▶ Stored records
________________________

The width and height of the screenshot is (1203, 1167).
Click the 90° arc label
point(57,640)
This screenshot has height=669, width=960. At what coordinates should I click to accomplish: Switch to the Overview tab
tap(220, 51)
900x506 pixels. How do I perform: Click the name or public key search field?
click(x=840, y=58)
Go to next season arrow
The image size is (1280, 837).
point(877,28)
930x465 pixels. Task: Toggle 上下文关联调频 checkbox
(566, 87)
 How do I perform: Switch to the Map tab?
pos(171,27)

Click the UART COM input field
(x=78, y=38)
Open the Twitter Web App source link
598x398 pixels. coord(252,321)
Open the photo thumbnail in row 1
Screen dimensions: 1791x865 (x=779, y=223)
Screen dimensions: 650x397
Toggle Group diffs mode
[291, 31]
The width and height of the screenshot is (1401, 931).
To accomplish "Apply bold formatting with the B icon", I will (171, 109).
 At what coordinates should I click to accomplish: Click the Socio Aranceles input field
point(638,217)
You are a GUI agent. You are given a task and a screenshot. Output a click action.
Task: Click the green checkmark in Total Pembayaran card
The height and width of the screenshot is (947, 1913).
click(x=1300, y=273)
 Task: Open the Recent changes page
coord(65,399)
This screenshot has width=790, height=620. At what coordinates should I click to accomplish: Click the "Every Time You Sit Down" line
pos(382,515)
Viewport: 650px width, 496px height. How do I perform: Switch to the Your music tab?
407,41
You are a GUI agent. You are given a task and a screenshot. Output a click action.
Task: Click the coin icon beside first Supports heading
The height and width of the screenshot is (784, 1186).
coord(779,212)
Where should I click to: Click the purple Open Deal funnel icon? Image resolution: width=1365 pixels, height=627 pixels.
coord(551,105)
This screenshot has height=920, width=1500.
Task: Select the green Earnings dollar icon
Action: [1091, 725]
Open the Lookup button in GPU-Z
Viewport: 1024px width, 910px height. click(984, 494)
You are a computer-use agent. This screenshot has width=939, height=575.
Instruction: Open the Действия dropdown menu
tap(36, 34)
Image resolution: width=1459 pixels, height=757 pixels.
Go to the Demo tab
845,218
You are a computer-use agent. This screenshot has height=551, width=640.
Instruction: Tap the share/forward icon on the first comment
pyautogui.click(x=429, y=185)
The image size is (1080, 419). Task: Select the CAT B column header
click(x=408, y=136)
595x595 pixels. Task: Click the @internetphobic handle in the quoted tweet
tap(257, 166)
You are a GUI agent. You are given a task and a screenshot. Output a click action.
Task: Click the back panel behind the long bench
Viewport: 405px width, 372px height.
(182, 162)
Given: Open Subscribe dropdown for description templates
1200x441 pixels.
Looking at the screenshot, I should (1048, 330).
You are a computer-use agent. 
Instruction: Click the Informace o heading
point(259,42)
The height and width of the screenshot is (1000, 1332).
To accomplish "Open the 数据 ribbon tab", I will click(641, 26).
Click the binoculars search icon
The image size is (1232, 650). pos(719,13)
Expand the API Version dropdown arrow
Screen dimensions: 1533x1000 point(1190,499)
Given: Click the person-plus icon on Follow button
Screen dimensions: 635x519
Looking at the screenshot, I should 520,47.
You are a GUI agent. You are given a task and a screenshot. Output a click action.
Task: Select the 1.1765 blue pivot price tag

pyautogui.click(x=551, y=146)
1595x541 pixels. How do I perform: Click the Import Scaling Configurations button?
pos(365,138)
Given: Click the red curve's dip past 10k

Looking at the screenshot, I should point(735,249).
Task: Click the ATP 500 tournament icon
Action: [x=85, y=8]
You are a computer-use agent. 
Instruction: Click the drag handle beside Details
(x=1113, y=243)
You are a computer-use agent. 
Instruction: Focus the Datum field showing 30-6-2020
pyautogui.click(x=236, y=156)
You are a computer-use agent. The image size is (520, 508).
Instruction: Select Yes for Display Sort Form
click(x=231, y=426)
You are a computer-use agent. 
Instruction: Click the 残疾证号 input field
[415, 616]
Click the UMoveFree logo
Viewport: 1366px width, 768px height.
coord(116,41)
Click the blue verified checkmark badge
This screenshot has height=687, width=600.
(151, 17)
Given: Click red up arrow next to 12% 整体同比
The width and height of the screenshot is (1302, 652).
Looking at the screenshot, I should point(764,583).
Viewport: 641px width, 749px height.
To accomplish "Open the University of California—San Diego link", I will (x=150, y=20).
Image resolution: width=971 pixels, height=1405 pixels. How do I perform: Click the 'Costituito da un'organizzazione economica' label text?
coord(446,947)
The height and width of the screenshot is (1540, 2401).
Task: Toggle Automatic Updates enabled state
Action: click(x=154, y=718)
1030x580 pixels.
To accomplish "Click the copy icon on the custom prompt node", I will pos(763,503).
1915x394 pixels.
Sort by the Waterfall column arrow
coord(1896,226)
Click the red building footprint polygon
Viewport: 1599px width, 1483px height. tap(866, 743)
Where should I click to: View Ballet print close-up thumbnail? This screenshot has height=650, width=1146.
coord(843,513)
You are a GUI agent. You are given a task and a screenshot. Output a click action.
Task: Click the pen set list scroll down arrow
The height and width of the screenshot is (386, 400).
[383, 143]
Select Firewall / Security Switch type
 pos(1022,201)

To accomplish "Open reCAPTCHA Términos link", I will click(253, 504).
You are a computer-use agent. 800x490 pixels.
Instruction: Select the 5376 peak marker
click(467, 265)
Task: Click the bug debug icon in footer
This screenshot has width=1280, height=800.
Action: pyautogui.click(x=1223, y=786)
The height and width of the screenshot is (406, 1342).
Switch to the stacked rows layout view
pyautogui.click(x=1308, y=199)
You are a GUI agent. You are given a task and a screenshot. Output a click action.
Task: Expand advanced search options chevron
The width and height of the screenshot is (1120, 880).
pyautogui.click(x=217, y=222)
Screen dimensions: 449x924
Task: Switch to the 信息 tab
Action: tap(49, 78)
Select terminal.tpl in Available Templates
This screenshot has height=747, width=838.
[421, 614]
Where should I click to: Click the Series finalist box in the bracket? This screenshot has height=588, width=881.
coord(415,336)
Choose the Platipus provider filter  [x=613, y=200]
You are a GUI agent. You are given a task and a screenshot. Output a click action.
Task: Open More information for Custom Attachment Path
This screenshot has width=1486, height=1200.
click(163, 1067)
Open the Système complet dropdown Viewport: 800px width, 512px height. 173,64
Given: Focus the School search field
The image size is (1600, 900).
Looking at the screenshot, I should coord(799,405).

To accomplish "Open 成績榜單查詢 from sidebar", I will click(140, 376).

________________________

From the entries above, extract every line where the word "will" appears.

▶ Response to the exercise
To accomplish "Apply bold formatting with the B icon", I will (171, 109).
To accomplish "Open the 数据 ribbon tab", I will click(641, 26).
To accomplish "Open the University of California—San Diego link", I will (x=150, y=20).
To accomplish "Click the copy icon on the custom prompt node", I will pos(763,503).
To accomplish "Open reCAPTCHA Términos link", I will click(253, 504).
To accomplish "Open 成績榜單查詢 from sidebar", I will click(140, 376).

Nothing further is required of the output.